Gielgud and Bacall had previously co-starred in another big-screen Poirot adaptation, 1974's Murder on the Orient Express.
Screenplay
Emily Boynton, stepmother to the three Boynton children – Lennox, Raymond and Carol – and mother to Ginevra, blackmails the family lawyer, Jefferson Cope, into destroying a second will of her late husband that would have freed the children from her dominating influence.
She takes herself, the children and her daughter-in-law Nadine on holiday to Europe and the Holy Land. In Trieste, the great detective Hercule Poirot meets up with a woman friend, Dr. Sarah King, who falls in love with Raymond Boynton to Emily's disapproval.
Lady Westholme, her secretary Miss Quinton and lawyer Cope are following them too. The children discover the second will and Emily succeeds in rubbing the rest the wrong way, causing much hatred towards her. At a dig, Emily is found dead. Poirot investigates.
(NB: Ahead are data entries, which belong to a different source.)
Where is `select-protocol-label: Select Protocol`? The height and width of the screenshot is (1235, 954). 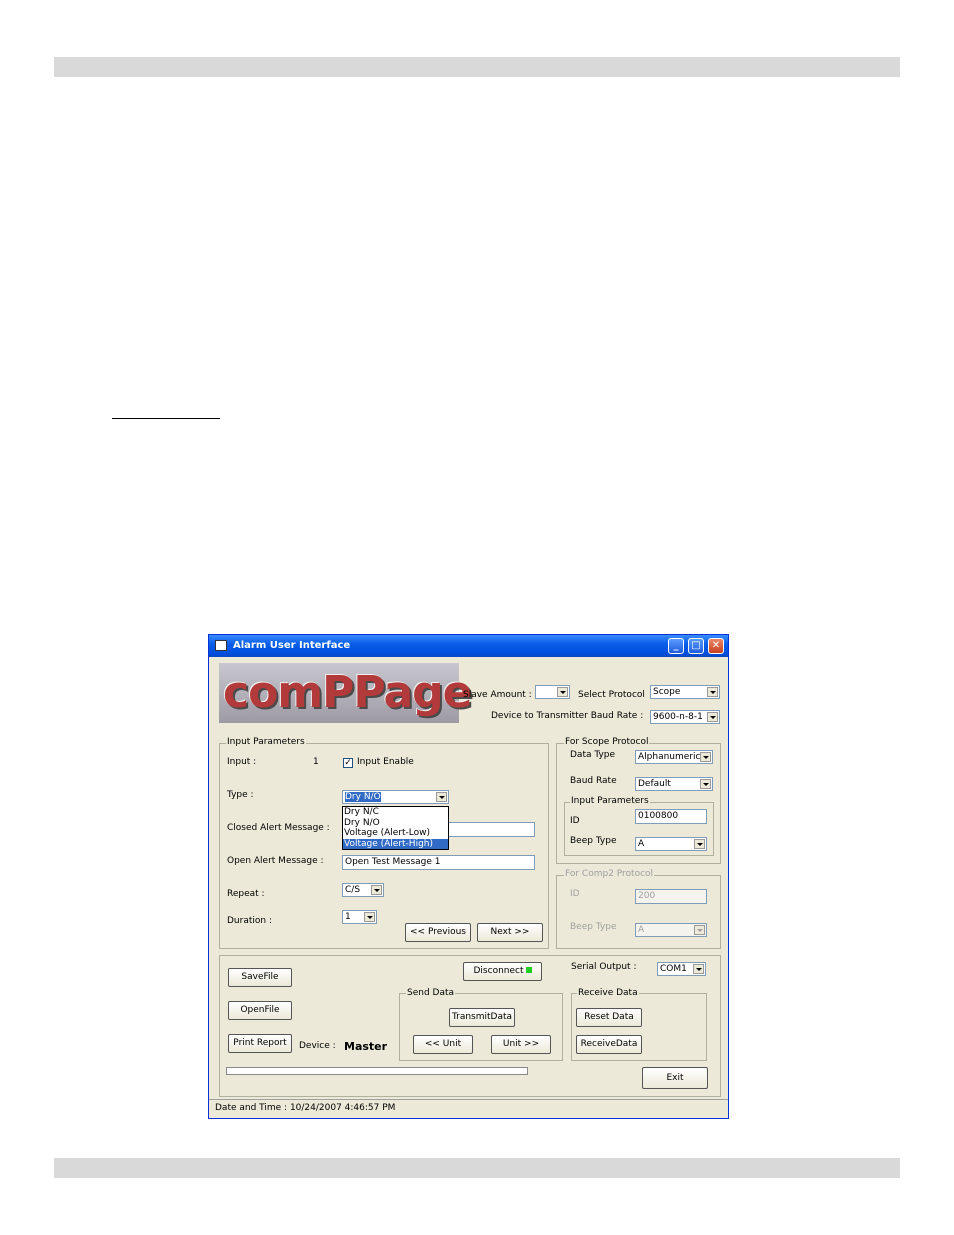
select-protocol-label: Select Protocol is located at coordinates (612, 695).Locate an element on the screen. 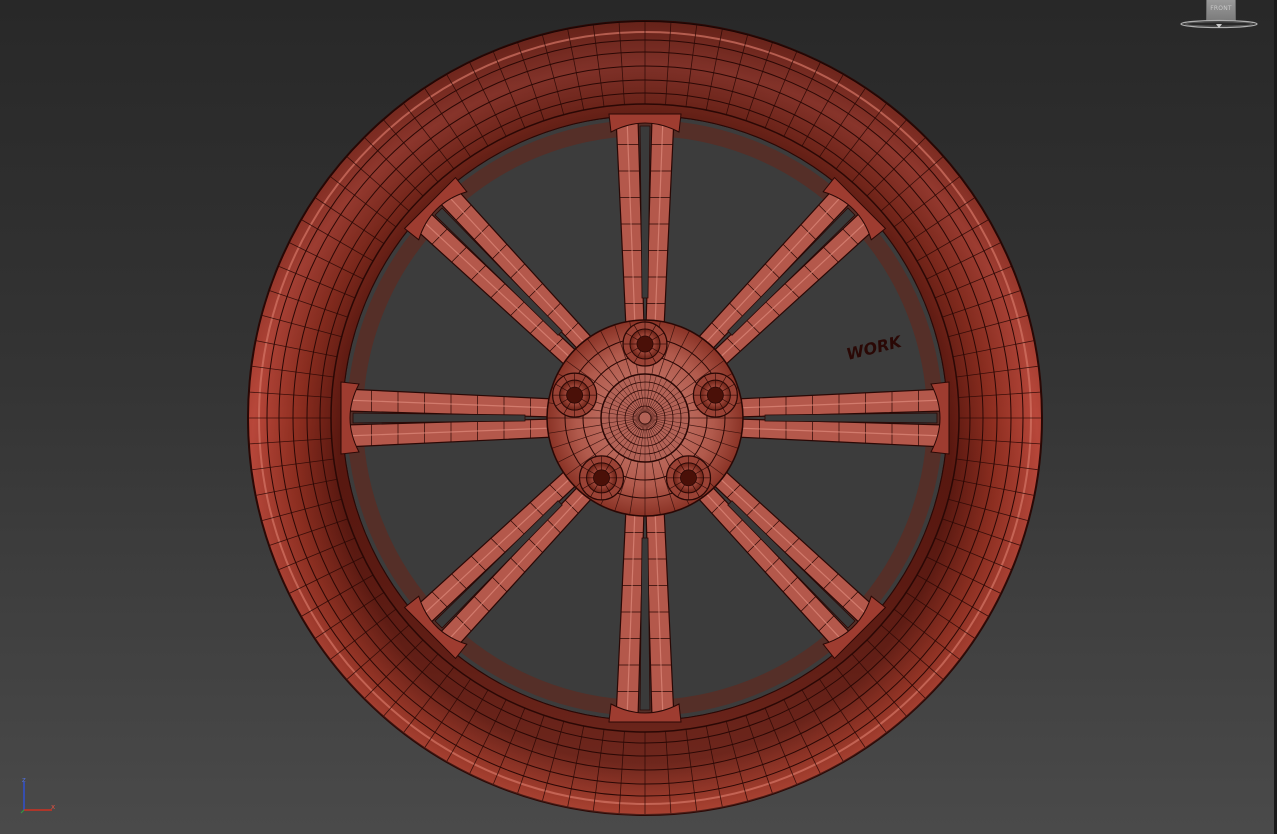  viewcube-front-face: FRONT is located at coordinates (1221, 10).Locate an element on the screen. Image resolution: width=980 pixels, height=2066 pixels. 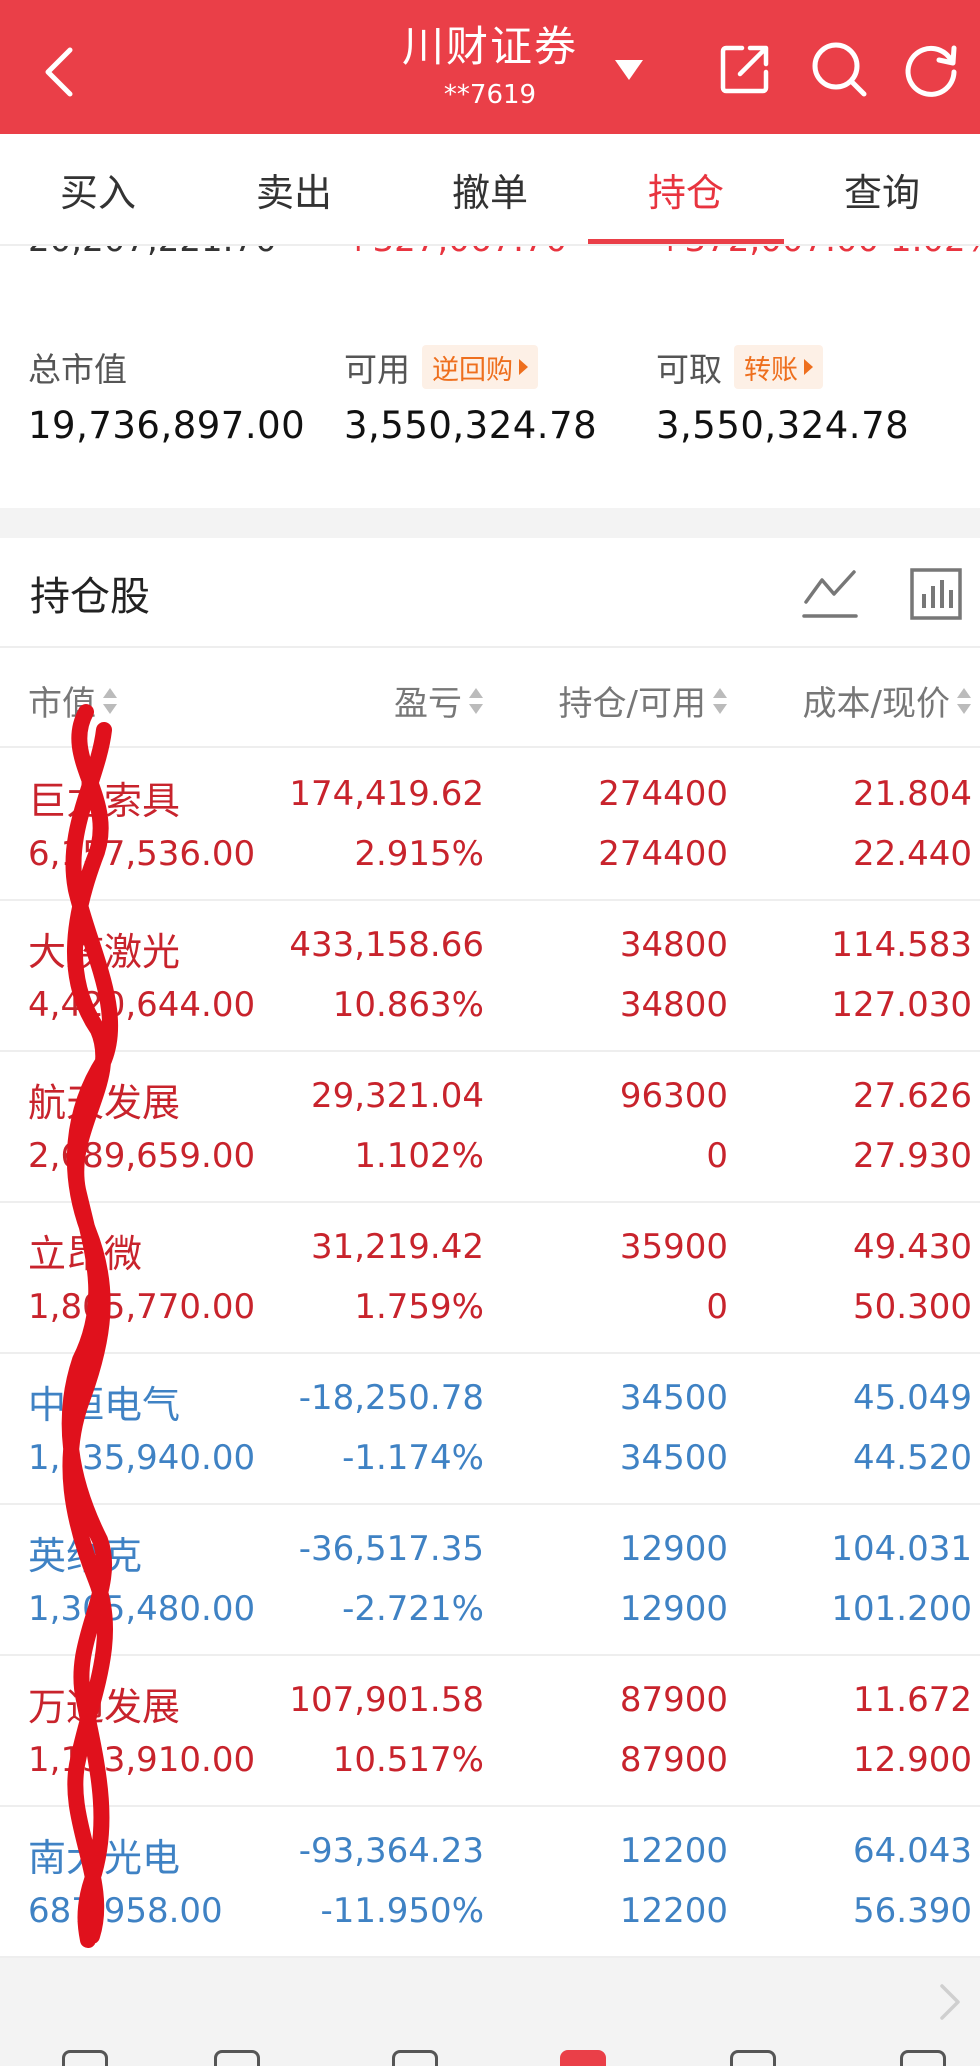
stock-cost: 27.626 is located at coordinates (912, 1096).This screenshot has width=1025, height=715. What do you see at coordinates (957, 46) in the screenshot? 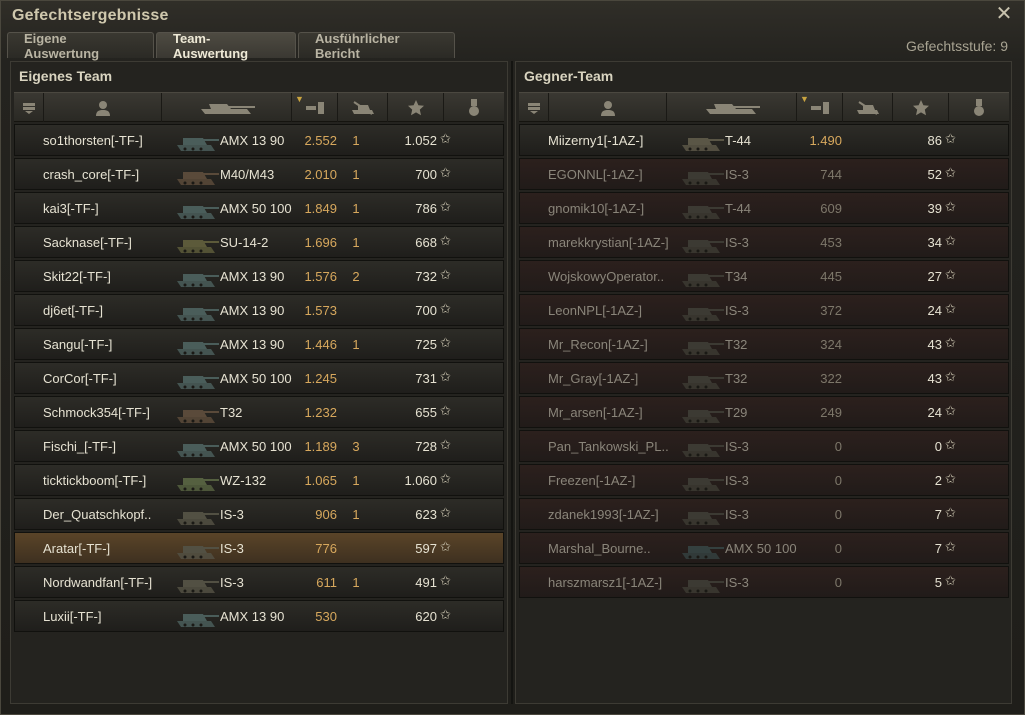
I see `battle-tier-label: Gefechtsstufe: 9` at bounding box center [957, 46].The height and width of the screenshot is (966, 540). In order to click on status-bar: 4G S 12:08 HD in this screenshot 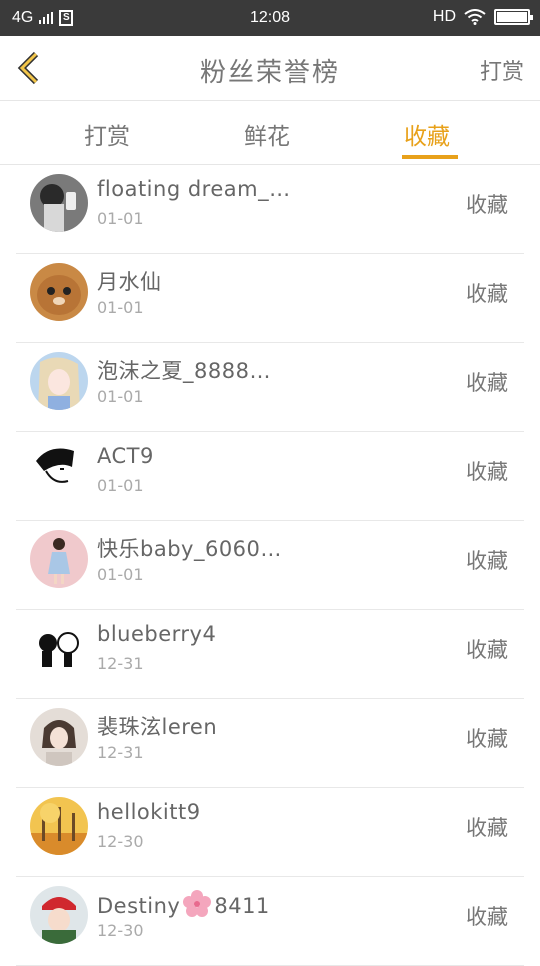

- Peter Ustinov as Hercule Poirot
- Lauren Bacall as Lady Westholme
- Carrie Fisher as Nadine Boynton
- John Gielgud as Colonel Carbury
- Piper Laurie as Emily Boynton
- Hayley Mills as Miss Quinton
- Jenny Seagrove as Dr. Sarah King
- David Soul as Jefferson Cope
- Nicholas Guest as Lennox Boynton
- Valerie Richards as Carol Boynton
- John Terlesky as Raymond Boynton
- Amber Bezer as Ginevra Boynton
- Douglas Sheldon as Captain Rogers
- Mike Sarne as Healey
- Michael Craig as Lord Peel
The movie received a mixed reception. Vincent Canby wrote in The New York Times that the film "is not up to the stylish standard of the earlier all-star, Hercule Poirot mysteries, especially Sidney Lumet's Murder on the Orient Express. The pleasures of the form are not inexhaustible, and this time the physical production looks sort of cut-rate." Michael Wilmington of the Los Angeles Times blasted the film as "unsatisfying, even a little soporific tendency to blame co-writer-producer-director Michael Winner, whose 1978 adaptation of "The Big Sleep" ruined the story by translating its action from Los Angeles in the 1930s to London in the 1970s." Another blasting of the film came from Variety, who wrote: "Peter Ustinov hams his way through Appointment with Death one more time as ace Belgian detective ‘Hercuool Pwarow,’ but neither he nor glitz can lift the pic from an impression of little more than a routine whodunit. Even the normally amusing Ustinov looks a bit jaded in his third big-screen outing as the sleuth, as well as several TV productions. Director Michael Winner has some fine Israeli locations to play with, but his helming is only lackluster, the script and characterizations bland, and there simply are not enough murders to sustain the interest of even the most avid Agatha Christie fan." Critic David Aldridge, from an issue of Film Review magazine dated May 1988, classified the film as "another loser from Winner, though, to give the man some small due, even a more talented director would have floundered forcing freshness in such formularised fare.". He also criticized Cannon Films for the production value of a film that ostensibly was shot on an exotic location, with the quote: "But, then, it is a Cannon Film and they're not known for spending a penny when a halfpenny would just about do. Good for TV".
Box office
The movie failed at the box office.
The novel takes place primarily in Petra, Jordan whereas the film takes place in Jerusalem and Qumran (near the Dead Sea). This change was made because the production company was Israeli.
This is the only one of the six films in which Peter Ustinov portrayed Poirot that has never been released onto Region 1 DVD for US and Canadian home video.